There are more cells in the data set than used in the “Consistent cross-modal identification” paper for two main reasons - first, the data set on DANDI contains a set of excitatory mouse visual cortex neurons that were used to compare to human excitatory cortex neurons in another publication. Second, the “Consistent cross-modal identification” paper only uses cells that were judged to have consistent transcriptomic mapping by the criteria described in the 2020 Cell paper. But again, the published files on DANDI pass the electrophysiology-related QC criteria, so you could use them for IPFX operations as-is.

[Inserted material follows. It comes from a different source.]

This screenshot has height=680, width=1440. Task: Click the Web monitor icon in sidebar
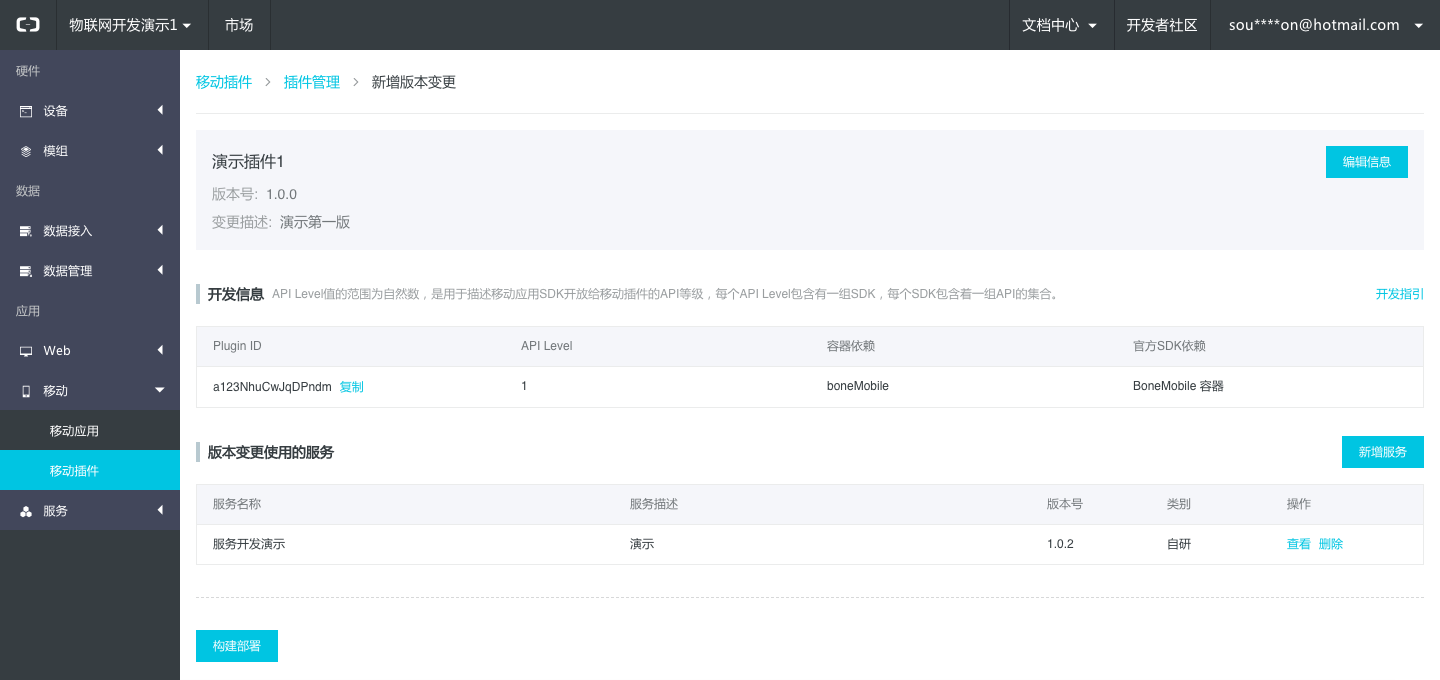click(26, 351)
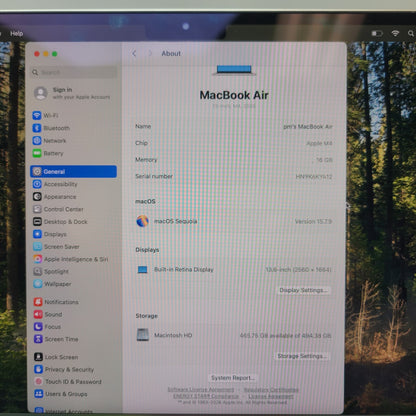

The sPCA analysis performed by the IPFX package is described in more detail in a 2019 Nature Neuroscience paper as well as the 2020 Cell paper. Sparse principal component analysis is performed on a combination of voltage traces (of the action potential waveform, responses to hyperpolarizing current steps, and interspike voltage trajectories) as well as on binned and interpolated time series of action potential features (AP height, width, threshold, etc.) across multiple depolarizing current steps. The components from the different types of data sets are collated together for additional analysis (clustering, UMAPs, etc.).